Racquetball, Anyone? New Campus Complex Expands Fitness Options

Posted: August 31, 2009 at 1:03 am, Last Updated: August 27, 2009 at 3:25 pm

By Dave Andrews

The new RAC promises

The new RAC provides multiple facilities for fitness. Creative Services photo

One observation students are sure to make this fall is that Mason makes it easy to stay active. Not many other universities boast four, yes, four fitness facilities on one campus.

Joining the Aquatic and Fitness Center, Skyline Fitness and the Field House on the Fairfax Campus, the new RAC (Recreation and Athletic Complex) opens its doors on Sept. 2.

The RAC grew out of the old PE Building, which was gutted, remodeled and then doubled in size. Locker rooms and shower facilities were updated. The RAC includes a two-story fitness area, two new racquetball courts, two squash courts and office space. The additional gymnasium will be used as a competition venue for wrestling and volleyball.

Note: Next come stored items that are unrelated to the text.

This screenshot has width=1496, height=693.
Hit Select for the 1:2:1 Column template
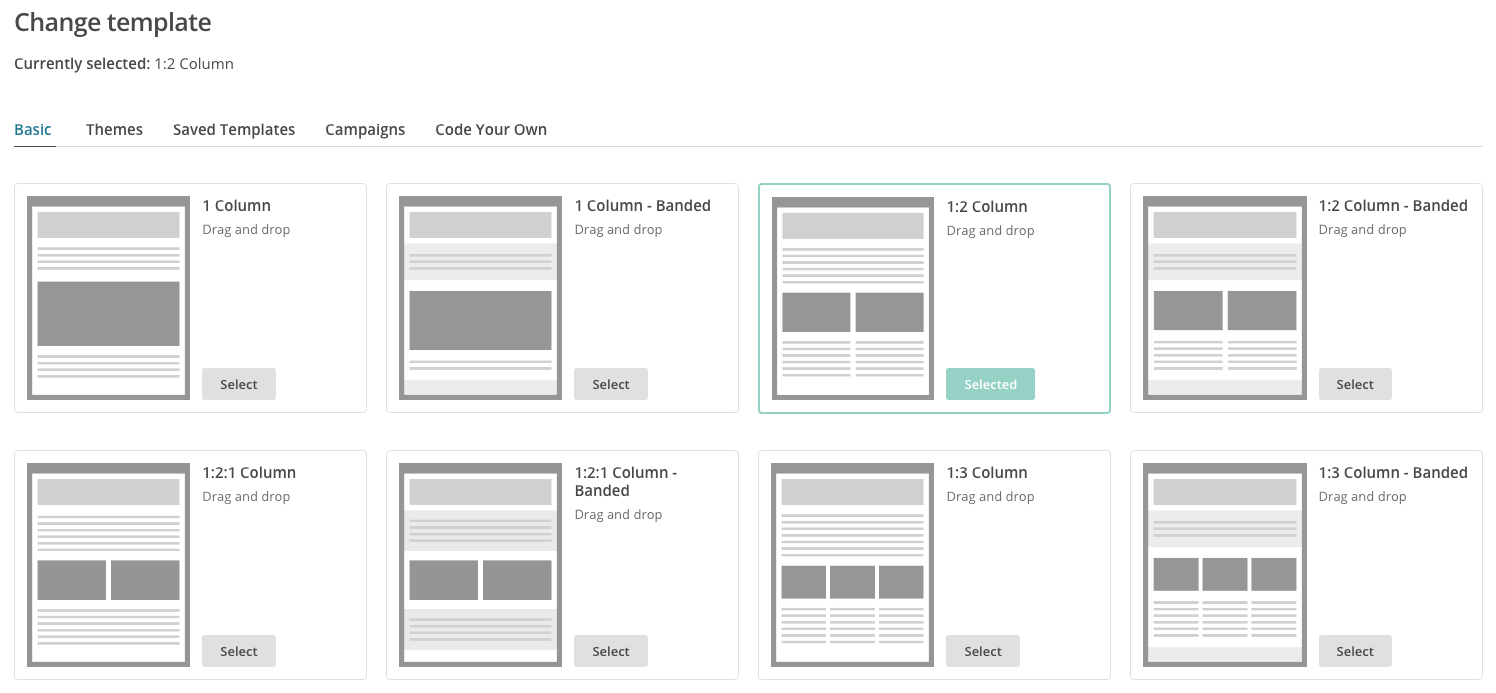click(238, 652)
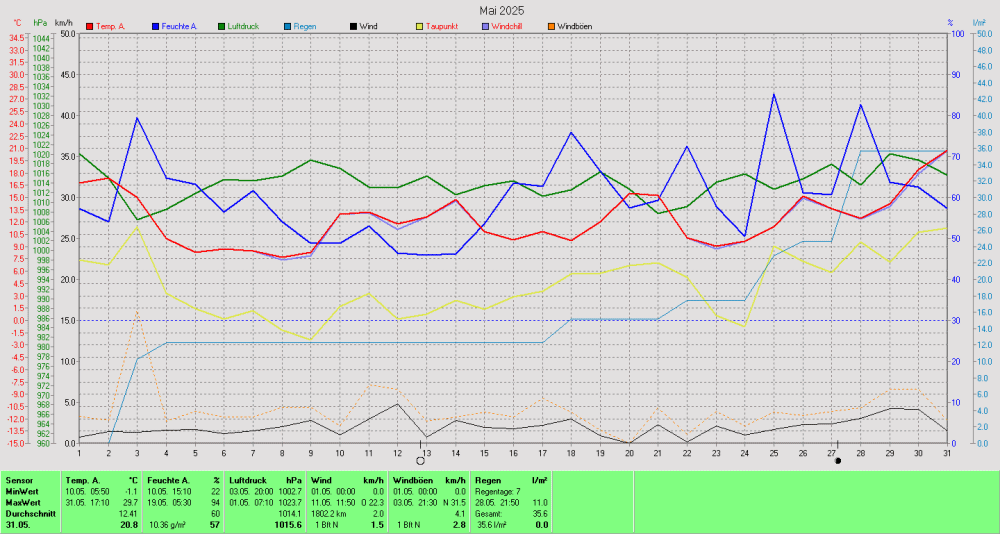
Task: Click the 'Regen' column header in table
Action: pyautogui.click(x=488, y=480)
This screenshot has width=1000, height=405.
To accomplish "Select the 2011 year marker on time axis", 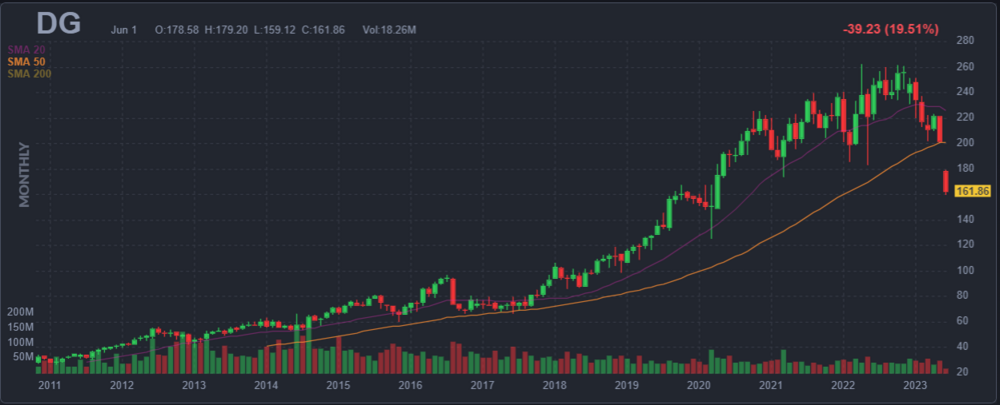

The RAC also includes more than 100 new cardio machines and 50 weight lifting machines.

Having four fitness facilities may sound excessive. But considering the total enrollment on the Fairfax Campus is nearly 24,000 students, and the faculty and staff members add another 5,000 potential users, Mason officials determined through focus groups and surveys that the entire university would benefit from the added recreational space.

A view from the interior of the new RAC.

A view from the interior of the new RAC. Creative Services photo

“Because the university has expanded greatly in recent years, these types of facilities are in huge demand,” says Mickey McDade, head of facilities for Intercollegiate Athletics. “As Mason continued to grow, we identified the PE Building near the top of our development list in order to expand our recreation offerings to students.”

In addition to intercollegiate sports, the RAC caters to the intramural and club sports. The two floors of renovated office space also house the School of Recreation, Health and Tourism and the Reserve Officers’ Training Corps (ROTC).

“The students have been very vocal that they wanted that kind of multipurpose space,” says Rose Pascarell, associate vice president of University Life. “It’s not just a first-class venue for intercollegiate and intramural sports, but it also offers countless opportunities for collaboration between programs within University Life.”

The RAC’s fitness areas will be free to anyone with a Mason ID during the month of September. Following the first month of operation, the facility will remain free to all students, though faculty and staff members must apply for campus gym memberships valid at all campus fitness facilities.

“With our ever-increasing number of students living on campus, this adds another great space in which they can meet up and have fun,” says Pascarell. “We know that our students are very excited about all of the social opportunities the RAC offers.”

The RAC will immediately flex its muscles as it opens its doors during Welcome Week. Many activities are scheduled to take place inside the RAC, giving everyone the chance to have fun while they familiarize themselves with the new space.

All are invited to join in celebrating the RAC’s grand opening beginning at 11 a.m. on Sept. 2, outside the building’s main entrance. President Alan Merten and other Mason officials will speak, and special guests — the Washington Nationals mascots Abe, George, Teddy and Tom ― will be on hand to assist in the ribbon cutting.

Cake and refreshments will follow the ceremony, after which the real festivities begin inside the new gymnasium with obstacle courses, gladiator jousting, dunk tanks, prize giveaways and many other activities free to students.